ARTICLE:
Michael Caine - a London great

Robert Elms lists his three favourite Michael Caine films and explains why the Rotherhithe born actor is a true London great.

Michael Caine is arguably the greatest actor our city has ever produced, certainly the finest screen star to emerge from over the water. Born into a working class Rotherhithe family, son of a Billingsgate fish porter, despite his extraordinary success, including a brace of Oscars  and Baftas, he has always maintained the air of the London boy done good.

He first appeared in the sixties, an overnight success after years of trying, as part of that groundswell of swinging London, which also threw up the likes of Terence Stamp and David Bailey.

It began with Zulu where he perversely played an upper class officer and was solidified in the sixties with a trio of definitive British films; Alfie, The Italian Job and Get Carter, which made him a star.

Entries on where things appear:
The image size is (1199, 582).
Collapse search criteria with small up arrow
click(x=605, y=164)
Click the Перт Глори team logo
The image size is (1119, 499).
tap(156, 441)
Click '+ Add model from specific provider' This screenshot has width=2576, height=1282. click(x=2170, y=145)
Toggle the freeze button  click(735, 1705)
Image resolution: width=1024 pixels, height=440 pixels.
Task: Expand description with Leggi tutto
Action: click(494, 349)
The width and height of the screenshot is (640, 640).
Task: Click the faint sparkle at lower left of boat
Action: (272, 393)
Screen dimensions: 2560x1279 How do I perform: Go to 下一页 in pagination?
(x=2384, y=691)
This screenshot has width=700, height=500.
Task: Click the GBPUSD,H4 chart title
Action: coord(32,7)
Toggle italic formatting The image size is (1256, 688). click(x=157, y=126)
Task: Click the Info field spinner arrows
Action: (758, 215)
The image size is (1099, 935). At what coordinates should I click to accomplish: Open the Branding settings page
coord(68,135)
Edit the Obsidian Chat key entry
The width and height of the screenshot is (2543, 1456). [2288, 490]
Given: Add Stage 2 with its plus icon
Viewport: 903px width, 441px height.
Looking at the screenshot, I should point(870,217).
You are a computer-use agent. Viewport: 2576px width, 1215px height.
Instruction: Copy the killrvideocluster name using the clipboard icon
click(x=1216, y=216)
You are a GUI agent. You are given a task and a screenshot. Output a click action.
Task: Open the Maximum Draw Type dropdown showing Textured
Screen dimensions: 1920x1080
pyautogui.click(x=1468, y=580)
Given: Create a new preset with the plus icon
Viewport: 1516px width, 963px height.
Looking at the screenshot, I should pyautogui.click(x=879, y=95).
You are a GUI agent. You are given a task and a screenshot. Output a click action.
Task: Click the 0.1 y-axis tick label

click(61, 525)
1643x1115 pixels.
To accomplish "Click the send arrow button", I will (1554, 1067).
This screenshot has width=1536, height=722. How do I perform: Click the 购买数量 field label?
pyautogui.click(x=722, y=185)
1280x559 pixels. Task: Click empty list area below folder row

TASK BRIEF:
Pick up the article on Michael Caine after its last sentence and keep it going. You won't need the records.

EXERCISE RESULT:
Michael Caine in 1967

Michael Caine in 1967

Through an amazingly long career he has perhaps travelled further than any of his contemporaries. Magnificent movies have appeared at every stage of his working life, and so have desperate turkeys, as Michael Caine seems incapable of not appearing in just about every movie he’s offered.

The good though, has outweighed the bad and the best is perhaps unequalled by any British movie star. He gave a famous TV masterclass on screen acting a few years back, which revealed him as a master of cinematic understatement, and despite now being in his seventies there is still a wonderful wide-boy gleam in his eye.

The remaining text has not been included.